In many cases, the malware attacks follow similar distribution strategies to those targeting desktop users, with the applications silently running in the background without the victim being any the wiser.
SEE: A winning strategy for cybersecurity (ZDNet special report) | Download the report as a PDF (TechRepublic)
Some forms of Android malware have even been developed with advanced evasion techniques in order to remain undetected on infected devices.
For example, the Anubis banking trojan will only begin operating after motion sensors detect that the device has been moved -- a strategy to avoid it being detected and analysed in sandbox environments.

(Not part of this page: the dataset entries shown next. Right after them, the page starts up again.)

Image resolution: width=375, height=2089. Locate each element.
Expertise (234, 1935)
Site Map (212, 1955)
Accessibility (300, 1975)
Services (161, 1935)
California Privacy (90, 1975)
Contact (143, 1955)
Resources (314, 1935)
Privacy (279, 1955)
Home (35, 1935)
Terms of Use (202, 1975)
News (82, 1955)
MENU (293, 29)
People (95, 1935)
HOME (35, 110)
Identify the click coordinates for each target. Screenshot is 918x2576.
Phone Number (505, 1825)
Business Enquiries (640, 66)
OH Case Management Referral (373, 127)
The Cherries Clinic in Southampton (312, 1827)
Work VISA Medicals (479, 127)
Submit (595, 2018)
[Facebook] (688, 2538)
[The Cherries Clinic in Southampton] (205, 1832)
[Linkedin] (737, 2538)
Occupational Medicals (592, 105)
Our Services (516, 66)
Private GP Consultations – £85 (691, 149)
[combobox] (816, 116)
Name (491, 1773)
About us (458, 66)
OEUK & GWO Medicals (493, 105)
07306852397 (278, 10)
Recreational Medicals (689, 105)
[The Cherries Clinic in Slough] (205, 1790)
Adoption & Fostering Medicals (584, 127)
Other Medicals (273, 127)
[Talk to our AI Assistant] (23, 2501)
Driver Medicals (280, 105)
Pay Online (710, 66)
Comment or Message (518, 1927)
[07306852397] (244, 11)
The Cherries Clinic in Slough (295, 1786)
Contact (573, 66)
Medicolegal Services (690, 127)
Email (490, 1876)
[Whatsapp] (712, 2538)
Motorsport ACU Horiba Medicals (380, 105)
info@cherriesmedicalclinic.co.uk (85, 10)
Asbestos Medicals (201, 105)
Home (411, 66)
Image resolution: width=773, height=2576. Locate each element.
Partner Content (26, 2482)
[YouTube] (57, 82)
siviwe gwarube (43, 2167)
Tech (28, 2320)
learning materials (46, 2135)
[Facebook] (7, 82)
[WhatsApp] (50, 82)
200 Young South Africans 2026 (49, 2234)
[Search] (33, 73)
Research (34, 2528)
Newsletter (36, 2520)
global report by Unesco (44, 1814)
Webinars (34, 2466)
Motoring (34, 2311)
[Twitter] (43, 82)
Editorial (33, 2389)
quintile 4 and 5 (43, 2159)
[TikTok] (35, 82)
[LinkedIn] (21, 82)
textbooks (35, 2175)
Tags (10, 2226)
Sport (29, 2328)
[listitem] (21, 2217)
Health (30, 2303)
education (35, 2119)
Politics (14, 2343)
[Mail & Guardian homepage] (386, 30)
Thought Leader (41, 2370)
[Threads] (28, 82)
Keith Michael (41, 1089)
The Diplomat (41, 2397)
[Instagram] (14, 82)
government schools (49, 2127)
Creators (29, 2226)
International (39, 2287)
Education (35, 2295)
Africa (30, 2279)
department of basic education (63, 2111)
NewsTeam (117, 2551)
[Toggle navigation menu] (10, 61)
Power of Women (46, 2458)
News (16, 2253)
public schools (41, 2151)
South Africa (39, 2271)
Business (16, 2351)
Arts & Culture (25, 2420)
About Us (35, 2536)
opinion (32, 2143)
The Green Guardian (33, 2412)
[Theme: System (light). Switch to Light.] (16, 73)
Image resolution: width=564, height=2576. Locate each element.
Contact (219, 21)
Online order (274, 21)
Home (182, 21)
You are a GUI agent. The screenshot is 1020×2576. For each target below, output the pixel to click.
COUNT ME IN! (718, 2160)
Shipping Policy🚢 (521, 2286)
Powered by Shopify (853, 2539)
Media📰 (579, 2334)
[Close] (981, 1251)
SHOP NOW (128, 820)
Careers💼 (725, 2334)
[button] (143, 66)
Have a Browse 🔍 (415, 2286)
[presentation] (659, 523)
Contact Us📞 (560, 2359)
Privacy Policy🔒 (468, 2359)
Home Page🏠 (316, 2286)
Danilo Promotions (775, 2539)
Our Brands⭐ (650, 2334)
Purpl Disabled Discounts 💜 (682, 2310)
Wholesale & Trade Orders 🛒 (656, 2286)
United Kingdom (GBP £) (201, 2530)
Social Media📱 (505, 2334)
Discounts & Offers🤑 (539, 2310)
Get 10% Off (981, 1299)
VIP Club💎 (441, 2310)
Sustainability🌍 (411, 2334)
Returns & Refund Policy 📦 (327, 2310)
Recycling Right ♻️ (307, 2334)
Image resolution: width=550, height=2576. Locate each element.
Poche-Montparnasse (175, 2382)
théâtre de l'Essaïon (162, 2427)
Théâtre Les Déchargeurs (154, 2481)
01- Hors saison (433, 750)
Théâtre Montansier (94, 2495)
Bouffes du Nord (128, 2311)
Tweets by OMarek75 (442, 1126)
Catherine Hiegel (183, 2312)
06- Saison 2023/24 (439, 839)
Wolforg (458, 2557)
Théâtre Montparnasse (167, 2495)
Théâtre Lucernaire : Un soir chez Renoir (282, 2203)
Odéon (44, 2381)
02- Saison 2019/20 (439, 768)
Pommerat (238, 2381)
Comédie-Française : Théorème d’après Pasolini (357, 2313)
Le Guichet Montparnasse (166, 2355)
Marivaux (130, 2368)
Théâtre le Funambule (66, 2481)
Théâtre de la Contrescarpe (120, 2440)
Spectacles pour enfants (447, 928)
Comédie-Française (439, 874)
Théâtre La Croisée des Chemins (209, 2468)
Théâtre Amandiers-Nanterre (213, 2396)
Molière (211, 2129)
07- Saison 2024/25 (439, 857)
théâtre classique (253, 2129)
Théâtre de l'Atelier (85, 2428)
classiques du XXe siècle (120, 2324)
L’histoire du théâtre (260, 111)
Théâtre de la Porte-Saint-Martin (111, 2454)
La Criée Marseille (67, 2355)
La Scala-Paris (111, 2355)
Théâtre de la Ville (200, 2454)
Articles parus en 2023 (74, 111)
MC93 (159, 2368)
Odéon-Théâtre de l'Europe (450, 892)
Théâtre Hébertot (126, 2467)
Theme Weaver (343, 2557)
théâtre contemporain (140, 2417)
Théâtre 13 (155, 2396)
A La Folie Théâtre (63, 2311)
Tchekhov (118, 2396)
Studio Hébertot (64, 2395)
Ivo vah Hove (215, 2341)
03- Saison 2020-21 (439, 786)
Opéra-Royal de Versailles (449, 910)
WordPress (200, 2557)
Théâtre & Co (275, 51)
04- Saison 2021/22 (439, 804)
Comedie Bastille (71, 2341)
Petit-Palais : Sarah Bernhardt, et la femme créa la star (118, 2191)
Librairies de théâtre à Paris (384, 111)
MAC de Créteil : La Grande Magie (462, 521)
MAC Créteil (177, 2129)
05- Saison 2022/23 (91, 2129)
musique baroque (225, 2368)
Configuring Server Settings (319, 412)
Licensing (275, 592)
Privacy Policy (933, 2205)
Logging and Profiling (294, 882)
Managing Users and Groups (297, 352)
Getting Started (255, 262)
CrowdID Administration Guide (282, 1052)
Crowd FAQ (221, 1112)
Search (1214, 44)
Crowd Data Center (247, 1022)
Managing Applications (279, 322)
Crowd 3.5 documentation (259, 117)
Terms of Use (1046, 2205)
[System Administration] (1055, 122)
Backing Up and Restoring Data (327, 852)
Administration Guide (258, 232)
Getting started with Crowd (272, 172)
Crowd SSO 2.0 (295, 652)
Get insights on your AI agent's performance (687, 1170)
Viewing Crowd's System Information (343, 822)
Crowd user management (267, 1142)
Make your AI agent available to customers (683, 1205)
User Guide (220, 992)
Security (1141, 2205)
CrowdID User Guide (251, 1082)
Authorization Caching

Meanwhile, other forms of malware have been known to turn off Android's Google Protect security to help steal data from banking customers.
The most widely-distributed mobile malware is Triada, with the analysis of malicious software distributed across the globe this year finding it accounts for 30 percent of known attacks.
Triada is considered one of the most advanced forms of Android malware, granting attackers super-user privileges that allow them to take control of the device. The malware has also been found pre-installed on over 20,000 low-end smartphones.
The two other most common mobile threats are Lotoor, a hacking tool that exploits vulnerabilities in the Android operating system in order to gain root privileges on compromised mobile devices, and Hiddad, malware which repackages legitimate apps for distribution in third-party stores and is used to bombard the victim with adverts.
Researchers warn that as users move towards using mobile devices over laptops and computers, attackers will continue to increasingly target smartphone users. Not only do the devices contain vast amounts of data, users will often regard security as more of an afterthought than they do with their home or office computer.
"Users need to protect their devices with a holistic solution that blocks malware and network attacks, and prevents data leakage and credentials theft, without affecting the user experience," said Horowitz.